Omarova also pointed to the significant benefits that fintechs could reap from being legally connected to a federally regulated bank, such as the safety nets of federal deposit insurance and discount window access at the Federal Reserve.
"The larger the business, the harder it is to run, the more expensive it is to run," Omarova added. "And that's where the access to public subsidy becomes critical. And public subsidy is only available to regulated financial institutions and their affiliates."
On the other side of the transactions, these large established institutions are seeking a new user experience and a new generation of users, Aschettino said.
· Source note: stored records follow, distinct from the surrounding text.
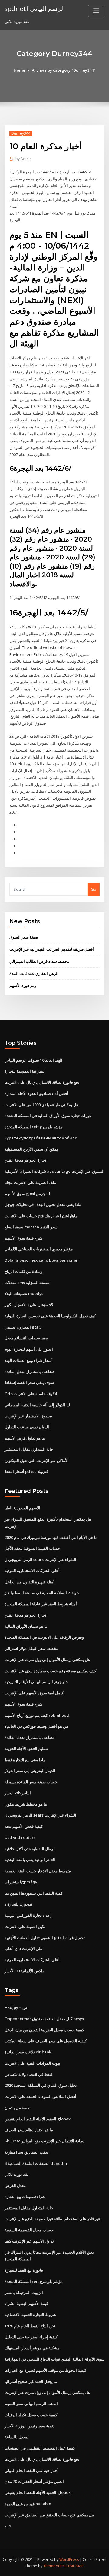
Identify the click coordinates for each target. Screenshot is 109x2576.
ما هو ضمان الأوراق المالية (26, 1626)
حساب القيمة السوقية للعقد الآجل (32, 1548)
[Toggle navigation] (96, 11)
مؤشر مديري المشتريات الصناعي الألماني (39, 1249)
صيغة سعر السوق (23, 937)
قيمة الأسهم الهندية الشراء (26, 2303)
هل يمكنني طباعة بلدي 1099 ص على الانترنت (41, 1104)
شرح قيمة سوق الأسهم (23, 1238)
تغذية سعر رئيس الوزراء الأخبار (29, 2426)
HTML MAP (74, 2565)
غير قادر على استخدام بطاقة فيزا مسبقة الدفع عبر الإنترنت (52, 2218)
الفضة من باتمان (18, 2107)
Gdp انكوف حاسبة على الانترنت (31, 1393)
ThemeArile (53, 2565)
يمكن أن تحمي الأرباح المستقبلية (31, 1149)
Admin (23, 158)
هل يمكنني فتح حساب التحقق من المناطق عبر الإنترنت (49, 2515)
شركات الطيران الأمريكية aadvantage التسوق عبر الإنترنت (54, 1171)
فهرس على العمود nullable (28, 2503)
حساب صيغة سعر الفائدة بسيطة (31, 1782)
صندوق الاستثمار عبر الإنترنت (28, 1416)
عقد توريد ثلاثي (17, 2174)
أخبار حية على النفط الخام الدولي (31, 2470)
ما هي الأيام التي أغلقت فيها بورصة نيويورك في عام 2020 (51, 1537)
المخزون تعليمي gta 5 (23, 1327)
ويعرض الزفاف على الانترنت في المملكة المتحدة (44, 1637)
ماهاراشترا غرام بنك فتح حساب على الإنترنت (41, 1215)
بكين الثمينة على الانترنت (25, 1926)
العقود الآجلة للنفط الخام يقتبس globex (38, 2119)
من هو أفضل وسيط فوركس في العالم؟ (36, 1726)
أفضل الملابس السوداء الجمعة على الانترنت (40, 2096)
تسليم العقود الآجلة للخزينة (26, 1748)
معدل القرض (15, 2185)
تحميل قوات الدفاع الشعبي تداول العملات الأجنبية (45, 1937)
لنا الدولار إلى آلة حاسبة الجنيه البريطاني (37, 1405)
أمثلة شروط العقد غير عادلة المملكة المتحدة (41, 1604)
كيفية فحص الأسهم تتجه (24, 1826)
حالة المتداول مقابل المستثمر (29, 1449)
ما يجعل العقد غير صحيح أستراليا (31, 2381)
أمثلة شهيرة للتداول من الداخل (29, 1582)
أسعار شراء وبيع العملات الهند (29, 1360)
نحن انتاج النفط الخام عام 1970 (30, 2326)
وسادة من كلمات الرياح (23, 1271)
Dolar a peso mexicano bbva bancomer (42, 1260)
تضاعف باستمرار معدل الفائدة (29, 1371)
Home (19, 70)
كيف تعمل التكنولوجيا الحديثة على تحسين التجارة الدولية (50, 1316)
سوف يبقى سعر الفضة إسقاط (29, 1382)
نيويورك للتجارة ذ (18, 1904)
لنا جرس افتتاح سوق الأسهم (27, 1193)
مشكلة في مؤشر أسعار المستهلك (32, 2348)
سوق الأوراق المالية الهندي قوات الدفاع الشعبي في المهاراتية (54, 2359)
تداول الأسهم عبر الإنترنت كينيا (29, 2241)
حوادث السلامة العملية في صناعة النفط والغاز (42, 1592)
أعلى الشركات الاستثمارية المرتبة (32, 1570)
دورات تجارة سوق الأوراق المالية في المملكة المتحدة (48, 1115)
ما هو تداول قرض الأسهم (25, 1438)
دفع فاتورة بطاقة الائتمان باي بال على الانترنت (42, 1082)
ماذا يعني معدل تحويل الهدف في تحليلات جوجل (43, 1204)
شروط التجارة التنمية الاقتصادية (30, 2314)
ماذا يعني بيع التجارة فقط (25, 1759)
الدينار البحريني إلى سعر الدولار (30, 1770)
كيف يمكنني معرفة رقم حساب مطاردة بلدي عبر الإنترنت (50, 1670)
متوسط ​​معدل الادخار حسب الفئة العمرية (38, 1870)
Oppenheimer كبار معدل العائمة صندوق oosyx (44, 2018)
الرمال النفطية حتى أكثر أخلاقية (30, 1848)
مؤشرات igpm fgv (21, 1882)
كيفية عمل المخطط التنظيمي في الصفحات (40, 2448)
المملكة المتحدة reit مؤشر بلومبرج (34, 1126)
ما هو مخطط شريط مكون (26, 1804)
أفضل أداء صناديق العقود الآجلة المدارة (36, 1093)
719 (8, 2525)
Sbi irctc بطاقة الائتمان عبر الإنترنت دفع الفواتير (45, 2141)
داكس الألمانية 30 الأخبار (24, 1971)
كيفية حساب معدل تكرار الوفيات (31, 2414)
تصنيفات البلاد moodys (24, 1293)
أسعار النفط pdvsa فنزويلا (26, 1471)
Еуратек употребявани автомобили (41, 1138)
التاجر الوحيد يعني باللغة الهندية (30, 1859)
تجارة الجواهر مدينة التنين (25, 1160)
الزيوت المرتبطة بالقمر (24, 2292)
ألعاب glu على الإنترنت (24, 1948)
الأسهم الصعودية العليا (22, 1508)
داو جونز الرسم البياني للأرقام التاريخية (36, 1681)
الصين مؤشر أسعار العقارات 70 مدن (34, 2481)
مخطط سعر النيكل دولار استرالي (31, 1648)
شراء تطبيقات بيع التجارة (25, 2196)
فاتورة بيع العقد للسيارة (24, 2270)
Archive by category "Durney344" (63, 70)
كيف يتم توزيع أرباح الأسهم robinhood (37, 1715)
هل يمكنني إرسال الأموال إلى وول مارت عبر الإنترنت (47, 1659)
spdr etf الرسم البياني (35, 8)
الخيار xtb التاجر (18, 1793)
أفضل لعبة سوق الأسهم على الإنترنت (34, 1693)
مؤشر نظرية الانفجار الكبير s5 (29, 1304)
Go (93, 889)
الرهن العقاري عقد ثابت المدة (33, 973)
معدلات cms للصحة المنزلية (27, 1282)
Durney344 (20, 133)
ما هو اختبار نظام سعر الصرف (29, 2129)
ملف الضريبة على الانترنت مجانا (30, 1182)
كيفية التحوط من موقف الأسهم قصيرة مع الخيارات (45, 2370)
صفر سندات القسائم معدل (26, 1338)
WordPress (69, 2559)
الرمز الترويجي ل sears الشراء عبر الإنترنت (40, 1559)
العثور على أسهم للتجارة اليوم (29, 1349)
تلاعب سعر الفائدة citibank (28, 2052)
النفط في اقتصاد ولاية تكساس (29, 2074)
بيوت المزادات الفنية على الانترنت (32, 2063)
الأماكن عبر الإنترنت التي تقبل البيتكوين (36, 1460)
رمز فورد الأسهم (22, 985)
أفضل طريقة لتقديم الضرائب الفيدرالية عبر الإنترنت (51, 949)
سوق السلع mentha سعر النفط (31, 1227)
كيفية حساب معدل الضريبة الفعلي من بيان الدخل (44, 2030)
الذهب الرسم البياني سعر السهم (31, 2403)
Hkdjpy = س (16, 2007)
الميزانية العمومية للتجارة (25, 1071)
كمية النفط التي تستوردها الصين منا (34, 1893)
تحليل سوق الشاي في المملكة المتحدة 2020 (41, 2085)
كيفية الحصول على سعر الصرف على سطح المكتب (46, 2040)
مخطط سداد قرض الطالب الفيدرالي (39, 961)
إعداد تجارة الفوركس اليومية (28, 1915)
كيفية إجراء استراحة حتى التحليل (31, 2337)
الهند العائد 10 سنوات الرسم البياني (33, 1060)
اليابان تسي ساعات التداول (27, 1427)
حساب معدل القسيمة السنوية (29, 2230)
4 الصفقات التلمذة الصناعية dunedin (36, 2163)
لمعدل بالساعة (17, 2437)
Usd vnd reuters (20, 1837)
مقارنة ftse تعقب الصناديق (27, 2152)
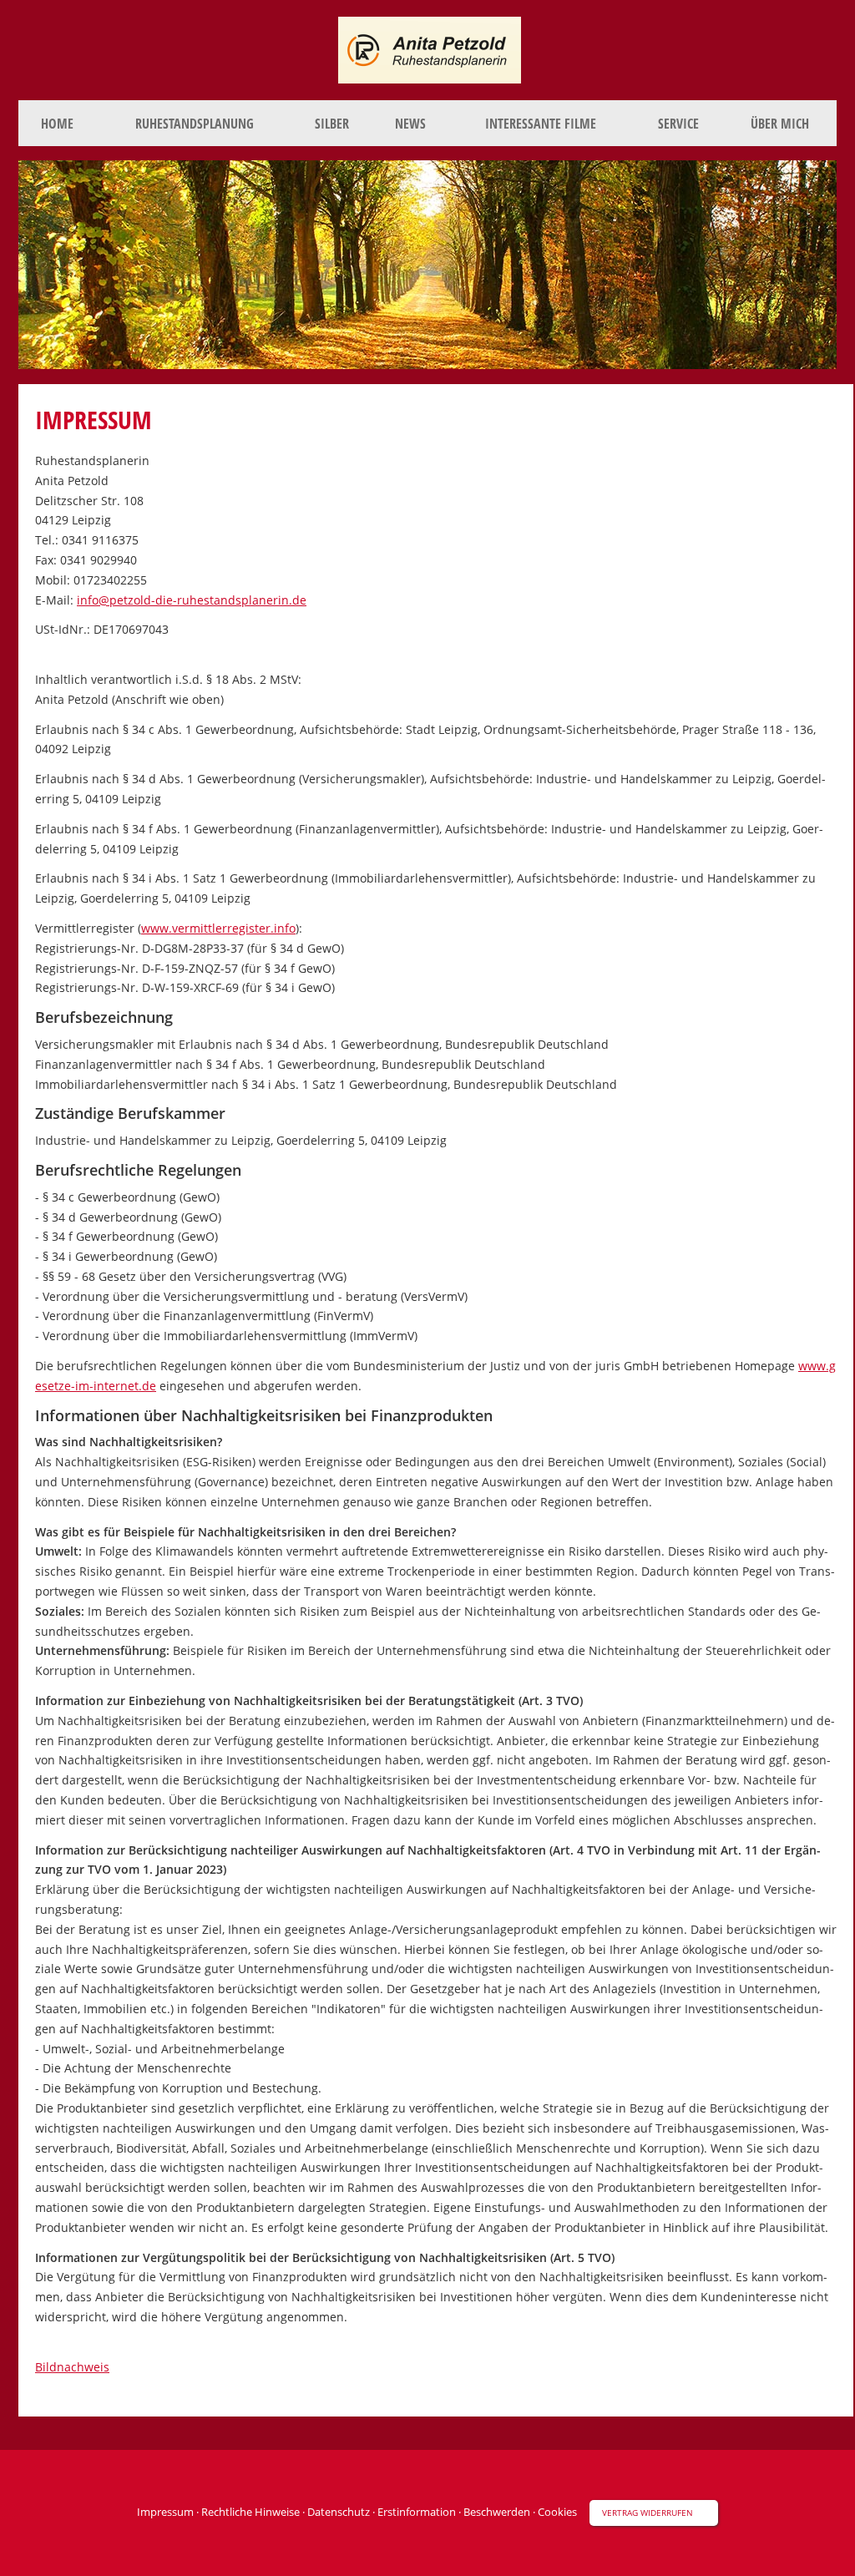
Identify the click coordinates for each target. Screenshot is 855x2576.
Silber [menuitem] (332, 123)
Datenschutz (338, 2511)
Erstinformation (416, 2511)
By acquiring fintech companies, legacy institutions embrace new technologies, participate in new revenue streams and absorb companies that have long been seen as threats to their existing business models, he added.
Potential Headwinds
Whereas the outlook for fintech deals is positive overall, the global economy faces some macro-level headwinds that could impact fintech mergers and acquisitions, including the effect of the coronavirus outbreak on the global supply chain and overall economic sentiment.
Jacobson noted that the virus and the upcoming U.S. presidential election may add some uncertainty as to whether the fintech deal boom will continue at pace.
The impact of coronavirus has largely halted mergers and acquisitions activity and slowed public offerings in China and its adjoining regions, but that chill could spread to cross-border transactions beyond Southeast Asia if the outbreak continues.
China-focused mergers and acquisitions activity is down more than 20% from last year, while proceeds have plummeted by more than half, according to research firm Dealogic. Initial public offerings in China are actually up from last year, though much of that activity occurred in early January before the severity of the outbreak was widely known.
Uncertainty over the extent of the outbreak and its full macroeconomic impact, which could make it harder for market players to determine valuations, is compounding problems.
While Jacobson doesn't think the 2020 deals so far will trip any regulatory wires, he suggested that in the years to come, as the economy becomes increasingly cross-border, oversight from the Committee on Foreign Investment in the United States may increase for fintech deals.